National Endowment for the Humanities Chair of Ancient Mediterranean Studies, Bill Fulco, S.J., retired after nearly 20 years at LMU. Scholar, teacher, curator, mentor, raconteur are among the roles Father Fulco has played since he joined the faculty in 1998. Among his many accomplishments, Father Fulco collected and preserved a museum-quality collection and founded the LMU Bellarmine College of Liberal Arts’ Archaeology Center, which enhances the educational experience of our students.
A popular teacher, Father Fulco’s courses covered a broad range of topics: God and the world of ancient Israel; ancient religions; music culture in ancient Palestine; ancient Near Eastern languages; Near Eastern archaeology; biblical archaeology and Old Testament studies; and classical numismatics. Father Fulco has traveled the world exploring those subjects, and more; he also made archeological travel available for our students, annually sponsoring digs all over the world through his NEH funding.
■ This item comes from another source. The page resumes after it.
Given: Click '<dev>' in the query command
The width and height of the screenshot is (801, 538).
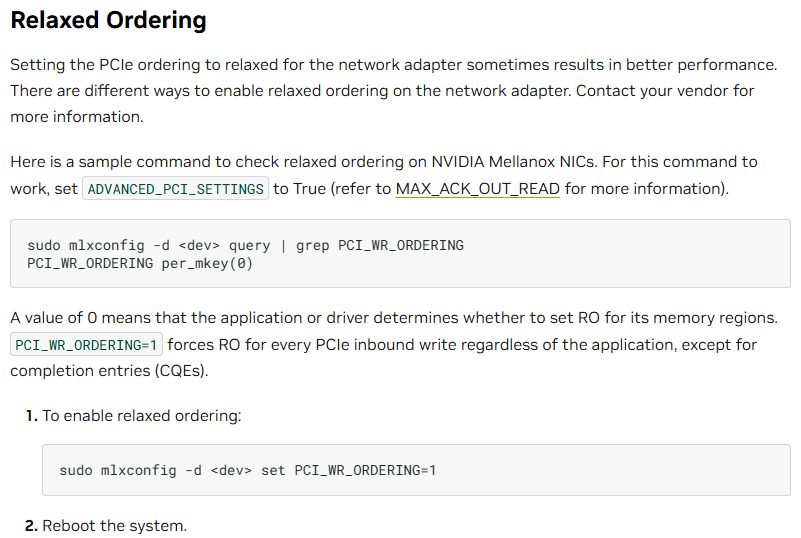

In 2007, LMU recognized him with the Fritz B. Burns Distinguished Teaching Presidential Award, one of the highest honors bestowed on faculty by the university.
His acclaimed wit made him a sought-after speaker for gatherings of intellectuals, parents, and friends of the university. Father Fulco was the Aramaic language adviser for the film “The Passion of the Christ.” Father Fulco was born in the Leimert Park area of Los Angeles, graduated from Loyola High School, and joined the Society of Jesus in 1954. He was ordained in 1966. Father Fulco earned his Ph.D. in Near Eastern languages and literatures from Yale University. BCLA welcomes Prof. Caroline Sauvage to her new roles as NEH Chair and Director of the Archaeology Center, and thanks and honors Bill for his significant and impactful contributions to our community.